§ Text to read:
^^^^
While the specialised financial services group did not disclose the assets it was planning to offload, market analysts said the operations could probably be the UK-based businesses.

Read also: Alexander Forbes restructures its executive

Richard Hasson, a fund manager at Electus Fund Managers, said: “I believe this relates to their Lane Clark & Peacock UK consulting business and is a move we support, as this business operated as a standalone business and had never been integrated into the Alexander Forbes African offerings.”

Gone up

The possible disposal comes as the group reported that its profits had gone up by 4 percent to R416 million for the six months to end September. Alexander Forbes said the period was characterised by equity market volatility, rising unemployment and weak gross domestic product growth. It said its earnings were affected by the external factors like the equity and bond markets.

“Growth of the all share index was 0.9 percent and the Bond Exchange of South Africa index increased 8 percent for the same period. The volatility in the equity market has increased uncertainty and there is consensus that the current low growth environment will persist for the medium term,” the group said.

Alexander Forbes increased the fee and commission income 5 percent to R2.93 billion, up from R2.79bn while headline earnings per share grew to 27 cents per share for the period, up from 26c reported in 2015. The group raised its interim dividend by 13 percent to 17c per share, up from 14.45c per share declared a year before.

Alexander Forbes is the leader in South Africa’s umbrella funds market with R66.8bn assets under management during the period – 11 percent higher than the previous year.

Policy sales grew 20 percent in Namibia and assets under management by 14 percent. Nigeria continued to be a very challenging environment with a systemic shortage of foreign currency hampering business progress. Hasson said the 13 percent increase in normalised earnings was a good result where there had been no tailwinds in terms of employment growth or performance from asset markets such as the JSE.

Client retention

“They managed to show very good client retention levels and managed to grow the customer base in their umbrella funds. Expense growth of only 3 percent was very good considering 62 percent of their costs are employee costs and they achieved this by taking R75m out of the cost base in the period with cost reductions of R250m to R300m targeted by 2020. Net client cash flows were negative in the period which was disappointing,” said Hasson.

The group has also appointed a chief digitisation officer in a bid to boost the digital capabilities of the business. Alexander Forbes share price rose 2.92 percent on the JSE yesterday to close at R6 per share.
^^^^
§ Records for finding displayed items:
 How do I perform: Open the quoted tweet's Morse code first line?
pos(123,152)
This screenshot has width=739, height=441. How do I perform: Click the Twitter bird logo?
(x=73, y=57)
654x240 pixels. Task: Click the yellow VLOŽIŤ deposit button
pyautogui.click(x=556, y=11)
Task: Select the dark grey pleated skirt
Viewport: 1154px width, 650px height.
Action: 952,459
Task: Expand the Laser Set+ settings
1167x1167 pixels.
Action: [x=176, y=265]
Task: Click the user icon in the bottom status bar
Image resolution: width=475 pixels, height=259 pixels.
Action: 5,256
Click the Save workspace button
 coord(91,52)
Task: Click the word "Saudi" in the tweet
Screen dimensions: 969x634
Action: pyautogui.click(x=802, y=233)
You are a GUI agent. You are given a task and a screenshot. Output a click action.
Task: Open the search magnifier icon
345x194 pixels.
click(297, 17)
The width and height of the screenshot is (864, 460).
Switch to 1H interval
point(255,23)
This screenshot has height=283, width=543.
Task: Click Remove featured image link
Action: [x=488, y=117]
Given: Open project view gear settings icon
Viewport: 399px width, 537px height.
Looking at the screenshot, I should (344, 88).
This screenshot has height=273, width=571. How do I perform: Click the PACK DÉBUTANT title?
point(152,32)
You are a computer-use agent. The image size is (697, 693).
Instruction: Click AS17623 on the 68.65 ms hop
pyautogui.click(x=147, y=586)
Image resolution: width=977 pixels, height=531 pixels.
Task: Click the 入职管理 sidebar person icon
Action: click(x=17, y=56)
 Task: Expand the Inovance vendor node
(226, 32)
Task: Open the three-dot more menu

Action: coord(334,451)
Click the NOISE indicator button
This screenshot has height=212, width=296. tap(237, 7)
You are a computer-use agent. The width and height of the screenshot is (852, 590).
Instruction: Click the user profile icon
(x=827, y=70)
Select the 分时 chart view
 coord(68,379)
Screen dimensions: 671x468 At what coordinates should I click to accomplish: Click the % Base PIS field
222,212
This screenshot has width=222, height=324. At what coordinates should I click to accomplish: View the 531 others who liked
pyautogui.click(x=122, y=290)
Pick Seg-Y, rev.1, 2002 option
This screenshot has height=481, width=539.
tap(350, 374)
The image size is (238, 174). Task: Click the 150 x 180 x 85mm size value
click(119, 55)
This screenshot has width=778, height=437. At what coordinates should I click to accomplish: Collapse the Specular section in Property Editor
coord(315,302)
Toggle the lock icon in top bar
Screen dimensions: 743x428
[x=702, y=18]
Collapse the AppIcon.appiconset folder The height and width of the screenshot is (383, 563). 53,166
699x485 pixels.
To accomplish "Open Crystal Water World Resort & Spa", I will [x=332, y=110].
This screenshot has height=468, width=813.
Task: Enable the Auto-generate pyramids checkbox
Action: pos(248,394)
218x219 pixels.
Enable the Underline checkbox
^^^^
§ Challenges:
A. Which passage of the article on Alexander Forbes begins at the words "Alexander Forbes increased" and ends after "the previous year."? Repeat it word for word.
B. In the article on Alexander Forbes, by how much did the group's profits rise for the six months to end September, and to what amount?

§ Solution set:
A.
Alexander Forbes increased the fee and commission income 5 percent to R2.93 billion, up from R2.79bn while headline earnings per share grew to 27 cents per share for the period, up from 26c reported in 2015. The group raised its interim dividend by 13 percent to 17c per share, up from 14.45c per share declared a year before.

Alexander Forbes is the leader in South Africa’s umbrella funds market with R66.8bn assets under management during the period – 11 percent higher than the previous year.

B. They rose by 4 percent, to R416 million.